Thomas Mann's last great novel, first published in 1947 and now newly rendered into English by acclaimed translator John E. Woods, is a modern reworking of the Faust legend, in which Germany sells its soul to the Devil. Mann's protagonist, the composer Adrian Leverkühn, is the flower of German culture, a brilliant, isolated, overreaching figure, his radical new music a breakneck game played by art at the very edge of impossibility. In return for twenty-four years of unparalleled musical accomplishment, he bargains away his soul – and the ability to love his fellow man. Leverkühn's life story is a brilliant allegory of the rise of the Third Reich, of Germany's renunciation of its own humanity and its embrace of ambition and nihilism. It is also Mann's most profound meditation on the German genius – both national and individual – and the terrible responsibilities of the truly great artist.


The Memory of Whiteness
The Memory of Whiteness. Kim Stanley Robinson. Orb Books. 1996. ISBN 031293467X (hardcover), 0312861435 (paperback).
In 3229 A.D., human civilization is scattered among the planets, moons, and asteroids of the solar system. Billions of lives depend on the technology derived from the breakthroughs of the greatest physicist of the age, Arthur Holywelkin. But in the last years of his life, Holywelkin devoted himself to building a strange, beautiful, and complex musical instrument that he called The Orchestra. Johannes Wright has earned the honor of becoming the Ninth Master of Holywelkin's Orchestra. Follow him on his Grand Tour of the Solar System, as he journeys down the gravity well toward the sun, impelled by a destiny he can scarcely understand, and is pursued by mysterious foes who will tell him anything except the reason for their enmity.

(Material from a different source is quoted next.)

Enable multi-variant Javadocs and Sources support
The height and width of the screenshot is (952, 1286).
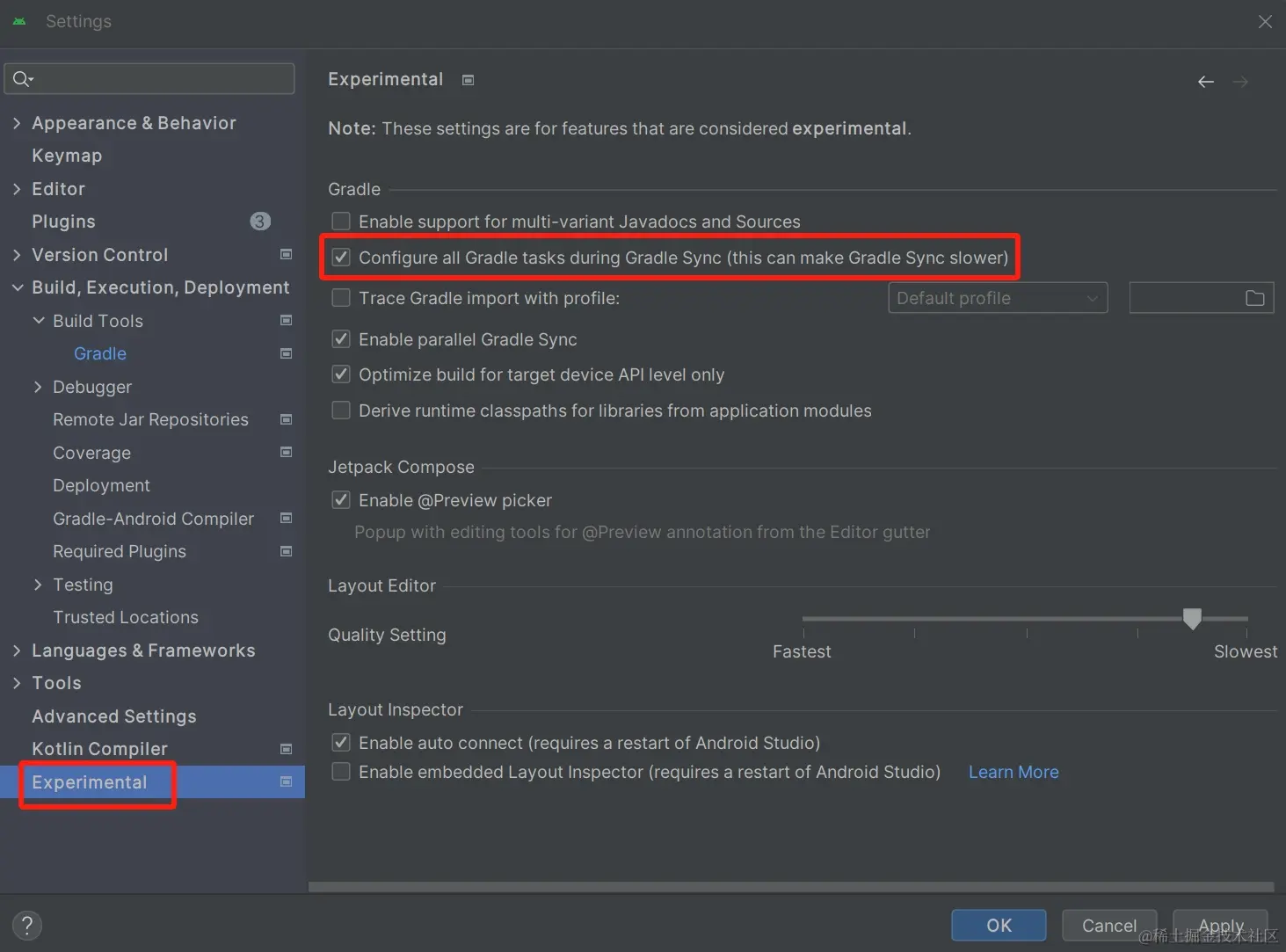[341, 222]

The Soloist. Mark Salzman. Vintage Books / Random House. 1994. ISBN 0679759263 (hardcover).
A vivid and imaginative portrait of the pursuit of music and of the challenging relationship between teacher and student.

Jean Christophe. Romain Rolland. BiblioLife. 2008. ISBN 0554319209 (hardcover), 1426426933 (paperback).
Regarded by critics as the first great work of fiction produced in the twentieth century, a portrait of a brilliant German musician during the throes of World War I is the masterpiece of a Nobel Prize-winning author.